The Vehicle of Hope also fits into a larger pattern in Pope Francis’ ministry: deploying Catholic symbols and resources to people far from the centers of power. In the Amazon basin, for instance, church groups introduced what became known as the “Pope Francis hospital ship,” a riverboat clinic that has delivered surgery, dentistry, and basic care to isolated communities along the Amazon since 2019, with the approval of Francis. That hospital ship initiative underscored his conviction that the church’s role must be visible where healthcare and the state fail.

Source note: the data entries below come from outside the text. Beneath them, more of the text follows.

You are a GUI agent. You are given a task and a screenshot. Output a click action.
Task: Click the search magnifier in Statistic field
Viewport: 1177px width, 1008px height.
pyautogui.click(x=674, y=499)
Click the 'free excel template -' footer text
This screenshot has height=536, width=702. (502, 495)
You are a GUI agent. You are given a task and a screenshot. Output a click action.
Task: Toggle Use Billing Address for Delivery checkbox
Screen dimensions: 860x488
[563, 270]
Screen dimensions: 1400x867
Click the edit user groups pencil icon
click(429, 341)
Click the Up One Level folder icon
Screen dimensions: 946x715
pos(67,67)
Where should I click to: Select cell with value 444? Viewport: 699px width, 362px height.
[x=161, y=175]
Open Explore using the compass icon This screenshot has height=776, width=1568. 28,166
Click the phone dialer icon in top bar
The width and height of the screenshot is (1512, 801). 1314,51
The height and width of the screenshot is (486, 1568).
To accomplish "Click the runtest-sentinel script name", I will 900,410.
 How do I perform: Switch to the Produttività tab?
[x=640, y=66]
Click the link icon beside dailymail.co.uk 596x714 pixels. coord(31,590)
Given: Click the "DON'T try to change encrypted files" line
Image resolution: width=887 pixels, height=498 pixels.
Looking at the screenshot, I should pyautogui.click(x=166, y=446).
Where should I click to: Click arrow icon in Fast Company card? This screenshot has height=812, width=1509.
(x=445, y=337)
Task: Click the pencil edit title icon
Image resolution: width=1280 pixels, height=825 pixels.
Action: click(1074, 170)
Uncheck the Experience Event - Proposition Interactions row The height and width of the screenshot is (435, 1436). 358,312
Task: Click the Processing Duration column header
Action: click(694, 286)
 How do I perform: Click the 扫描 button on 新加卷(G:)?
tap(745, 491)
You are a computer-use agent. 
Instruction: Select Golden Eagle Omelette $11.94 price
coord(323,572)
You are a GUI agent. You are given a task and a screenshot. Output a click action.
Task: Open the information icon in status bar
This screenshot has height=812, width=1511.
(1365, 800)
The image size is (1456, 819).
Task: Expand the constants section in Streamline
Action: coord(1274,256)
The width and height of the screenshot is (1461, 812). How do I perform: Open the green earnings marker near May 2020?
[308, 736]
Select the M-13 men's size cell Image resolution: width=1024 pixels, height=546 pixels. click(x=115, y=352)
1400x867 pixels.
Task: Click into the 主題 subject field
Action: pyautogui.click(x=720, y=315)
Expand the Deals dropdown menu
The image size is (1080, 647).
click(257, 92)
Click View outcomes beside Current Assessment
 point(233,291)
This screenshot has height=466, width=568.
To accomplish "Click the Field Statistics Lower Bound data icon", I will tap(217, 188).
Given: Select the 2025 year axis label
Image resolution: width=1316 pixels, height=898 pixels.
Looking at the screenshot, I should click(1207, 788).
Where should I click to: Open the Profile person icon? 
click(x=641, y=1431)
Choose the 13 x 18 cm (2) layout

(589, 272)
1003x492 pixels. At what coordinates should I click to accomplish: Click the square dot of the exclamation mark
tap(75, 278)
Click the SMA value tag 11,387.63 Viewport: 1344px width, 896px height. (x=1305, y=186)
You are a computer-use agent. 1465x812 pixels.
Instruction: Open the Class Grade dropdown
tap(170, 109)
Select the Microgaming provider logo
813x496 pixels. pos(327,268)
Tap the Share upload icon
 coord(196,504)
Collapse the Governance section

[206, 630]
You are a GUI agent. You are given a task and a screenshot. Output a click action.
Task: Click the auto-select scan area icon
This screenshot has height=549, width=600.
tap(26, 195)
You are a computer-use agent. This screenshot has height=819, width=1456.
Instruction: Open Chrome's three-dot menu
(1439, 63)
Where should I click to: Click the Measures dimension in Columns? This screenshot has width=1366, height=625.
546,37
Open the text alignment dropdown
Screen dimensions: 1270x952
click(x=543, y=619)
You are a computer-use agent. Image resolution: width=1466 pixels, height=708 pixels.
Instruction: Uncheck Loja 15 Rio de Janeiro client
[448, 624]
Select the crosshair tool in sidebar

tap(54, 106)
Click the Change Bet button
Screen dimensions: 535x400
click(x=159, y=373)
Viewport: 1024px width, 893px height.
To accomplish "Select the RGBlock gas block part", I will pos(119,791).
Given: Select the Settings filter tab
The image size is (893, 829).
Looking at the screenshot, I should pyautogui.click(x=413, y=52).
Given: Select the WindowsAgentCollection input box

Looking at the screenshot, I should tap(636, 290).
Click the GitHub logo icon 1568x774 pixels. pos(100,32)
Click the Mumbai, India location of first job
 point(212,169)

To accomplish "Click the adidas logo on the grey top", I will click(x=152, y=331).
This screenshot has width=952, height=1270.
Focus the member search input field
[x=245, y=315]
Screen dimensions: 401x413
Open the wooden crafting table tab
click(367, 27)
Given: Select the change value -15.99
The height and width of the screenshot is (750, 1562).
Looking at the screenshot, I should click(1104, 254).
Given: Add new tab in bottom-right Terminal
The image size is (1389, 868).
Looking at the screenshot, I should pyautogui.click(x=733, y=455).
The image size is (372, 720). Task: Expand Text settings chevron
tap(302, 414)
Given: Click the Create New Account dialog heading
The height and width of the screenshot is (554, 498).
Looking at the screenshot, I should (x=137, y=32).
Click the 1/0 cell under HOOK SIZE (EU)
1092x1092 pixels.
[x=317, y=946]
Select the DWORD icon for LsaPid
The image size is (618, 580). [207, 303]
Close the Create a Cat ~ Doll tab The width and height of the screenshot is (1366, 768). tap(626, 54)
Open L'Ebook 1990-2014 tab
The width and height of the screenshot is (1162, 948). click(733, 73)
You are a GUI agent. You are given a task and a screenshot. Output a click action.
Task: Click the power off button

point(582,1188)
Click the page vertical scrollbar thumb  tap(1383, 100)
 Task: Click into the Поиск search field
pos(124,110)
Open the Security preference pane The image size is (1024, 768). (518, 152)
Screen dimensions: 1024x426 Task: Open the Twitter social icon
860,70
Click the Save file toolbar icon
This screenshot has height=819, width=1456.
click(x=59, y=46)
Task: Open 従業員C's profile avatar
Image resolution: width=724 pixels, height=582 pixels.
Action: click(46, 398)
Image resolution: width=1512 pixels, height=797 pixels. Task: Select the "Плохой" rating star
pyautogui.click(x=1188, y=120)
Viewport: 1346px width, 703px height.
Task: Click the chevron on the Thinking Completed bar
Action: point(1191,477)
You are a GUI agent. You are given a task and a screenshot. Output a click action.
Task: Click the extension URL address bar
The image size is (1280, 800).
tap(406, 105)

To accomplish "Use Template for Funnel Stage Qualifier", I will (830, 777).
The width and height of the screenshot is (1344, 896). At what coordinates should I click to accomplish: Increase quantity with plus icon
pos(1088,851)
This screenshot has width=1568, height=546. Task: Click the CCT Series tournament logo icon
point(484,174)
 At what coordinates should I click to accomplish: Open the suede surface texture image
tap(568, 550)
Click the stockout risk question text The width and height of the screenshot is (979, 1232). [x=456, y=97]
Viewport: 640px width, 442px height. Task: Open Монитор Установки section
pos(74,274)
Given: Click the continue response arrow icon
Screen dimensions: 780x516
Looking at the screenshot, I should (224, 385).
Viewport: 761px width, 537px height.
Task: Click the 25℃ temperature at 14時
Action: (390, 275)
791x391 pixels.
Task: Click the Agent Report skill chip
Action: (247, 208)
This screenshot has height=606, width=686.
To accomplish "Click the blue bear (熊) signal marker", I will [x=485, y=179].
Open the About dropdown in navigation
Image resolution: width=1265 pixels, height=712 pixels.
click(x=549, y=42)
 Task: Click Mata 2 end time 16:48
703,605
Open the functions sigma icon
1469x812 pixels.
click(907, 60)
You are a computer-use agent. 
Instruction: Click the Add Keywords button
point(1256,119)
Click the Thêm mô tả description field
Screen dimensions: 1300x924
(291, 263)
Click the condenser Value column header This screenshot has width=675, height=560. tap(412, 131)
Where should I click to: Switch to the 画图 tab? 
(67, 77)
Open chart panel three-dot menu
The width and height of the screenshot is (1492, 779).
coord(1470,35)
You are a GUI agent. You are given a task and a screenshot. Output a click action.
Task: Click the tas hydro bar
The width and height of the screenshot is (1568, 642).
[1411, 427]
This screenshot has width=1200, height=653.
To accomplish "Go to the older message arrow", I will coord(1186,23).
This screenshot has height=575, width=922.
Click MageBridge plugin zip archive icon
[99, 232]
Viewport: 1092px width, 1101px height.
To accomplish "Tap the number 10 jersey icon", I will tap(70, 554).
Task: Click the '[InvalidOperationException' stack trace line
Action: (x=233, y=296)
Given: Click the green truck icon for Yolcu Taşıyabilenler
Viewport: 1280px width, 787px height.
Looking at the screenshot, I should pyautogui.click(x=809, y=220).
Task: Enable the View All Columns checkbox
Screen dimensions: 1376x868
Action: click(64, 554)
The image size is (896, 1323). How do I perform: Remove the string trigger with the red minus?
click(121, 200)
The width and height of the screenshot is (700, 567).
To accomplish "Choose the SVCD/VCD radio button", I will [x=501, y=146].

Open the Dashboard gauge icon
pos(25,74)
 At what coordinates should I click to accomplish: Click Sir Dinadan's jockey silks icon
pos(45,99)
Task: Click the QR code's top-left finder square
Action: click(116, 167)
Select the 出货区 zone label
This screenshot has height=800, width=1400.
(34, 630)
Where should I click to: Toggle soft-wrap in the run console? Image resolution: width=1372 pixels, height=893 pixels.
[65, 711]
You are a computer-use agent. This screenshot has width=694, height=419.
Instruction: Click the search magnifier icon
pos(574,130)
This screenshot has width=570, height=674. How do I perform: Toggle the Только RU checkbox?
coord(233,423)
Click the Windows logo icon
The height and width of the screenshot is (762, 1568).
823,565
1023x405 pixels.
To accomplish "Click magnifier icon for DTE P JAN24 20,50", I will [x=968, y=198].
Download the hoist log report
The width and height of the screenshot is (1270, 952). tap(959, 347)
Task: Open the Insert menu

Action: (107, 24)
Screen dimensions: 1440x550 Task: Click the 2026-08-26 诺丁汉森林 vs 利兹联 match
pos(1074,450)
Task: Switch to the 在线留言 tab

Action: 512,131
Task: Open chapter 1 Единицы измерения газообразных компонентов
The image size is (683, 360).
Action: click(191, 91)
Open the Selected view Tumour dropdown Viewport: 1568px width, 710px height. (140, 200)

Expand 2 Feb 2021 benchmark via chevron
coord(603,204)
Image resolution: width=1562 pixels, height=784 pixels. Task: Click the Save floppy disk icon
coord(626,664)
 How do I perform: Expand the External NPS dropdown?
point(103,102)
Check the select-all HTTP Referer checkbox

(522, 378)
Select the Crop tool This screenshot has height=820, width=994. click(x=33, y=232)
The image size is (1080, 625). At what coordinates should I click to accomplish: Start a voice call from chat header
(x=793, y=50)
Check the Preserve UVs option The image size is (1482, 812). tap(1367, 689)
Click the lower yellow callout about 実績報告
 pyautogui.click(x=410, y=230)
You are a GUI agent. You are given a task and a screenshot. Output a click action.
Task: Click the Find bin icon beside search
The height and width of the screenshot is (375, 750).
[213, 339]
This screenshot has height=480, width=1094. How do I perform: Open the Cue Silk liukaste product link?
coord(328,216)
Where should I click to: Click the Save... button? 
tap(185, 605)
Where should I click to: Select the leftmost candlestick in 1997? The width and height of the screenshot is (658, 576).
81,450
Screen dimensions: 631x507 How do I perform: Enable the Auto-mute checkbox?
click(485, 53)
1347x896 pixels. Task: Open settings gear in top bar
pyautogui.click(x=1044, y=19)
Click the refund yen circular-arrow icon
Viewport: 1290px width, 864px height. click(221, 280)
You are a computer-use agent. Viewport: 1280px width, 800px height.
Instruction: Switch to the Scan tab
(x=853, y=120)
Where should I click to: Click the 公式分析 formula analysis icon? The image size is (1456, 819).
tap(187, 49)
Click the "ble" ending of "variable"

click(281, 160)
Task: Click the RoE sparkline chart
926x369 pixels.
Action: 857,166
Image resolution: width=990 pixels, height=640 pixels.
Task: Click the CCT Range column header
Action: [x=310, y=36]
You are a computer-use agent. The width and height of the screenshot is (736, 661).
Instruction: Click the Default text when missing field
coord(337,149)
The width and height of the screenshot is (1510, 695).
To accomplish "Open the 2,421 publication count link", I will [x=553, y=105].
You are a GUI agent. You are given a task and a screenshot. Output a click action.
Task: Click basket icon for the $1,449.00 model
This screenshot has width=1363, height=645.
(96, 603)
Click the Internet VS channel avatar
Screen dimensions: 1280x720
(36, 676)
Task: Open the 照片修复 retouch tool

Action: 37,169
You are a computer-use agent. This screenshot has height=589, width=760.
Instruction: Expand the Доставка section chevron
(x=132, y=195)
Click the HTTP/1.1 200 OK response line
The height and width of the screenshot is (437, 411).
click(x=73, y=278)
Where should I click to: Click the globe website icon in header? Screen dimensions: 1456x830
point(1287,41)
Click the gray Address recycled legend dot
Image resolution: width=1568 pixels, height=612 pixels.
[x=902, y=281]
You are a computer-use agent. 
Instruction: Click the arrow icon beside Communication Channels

During a pilgrimage to Bethlehem in 2014 and meetings with Mr. Abbas, Pope Francis cast peace as an issue of justice and not just for Israelis but for Palestinians too, calling for “a stable peace,” based on mutual recognition and secure borders — rhetoric that again put children at the heart of his appeal. As we reported at the time, he strayed from his official itinerary to pray silently by the separation barrier in Bethlehem ― a move that presaged his later closeness with Gaza’s besieged civilians. Now, months after his death, that history is reflected in the Vehicle of Hope—a papal truck repurposed not for parades but for triage and vaccinations in Gaza’s rubble-strewn streets. Whether the clinic arrives in Gaza in days or months remains uncertain, subject to negotiations far beyond Bethlehem, but for those who worked with Pope Francis, the project already stands as an unusual kind of rolling memorial—not one marked by marble statues or solemn speeches, but by counting how many children are brought out alive through its rear doors.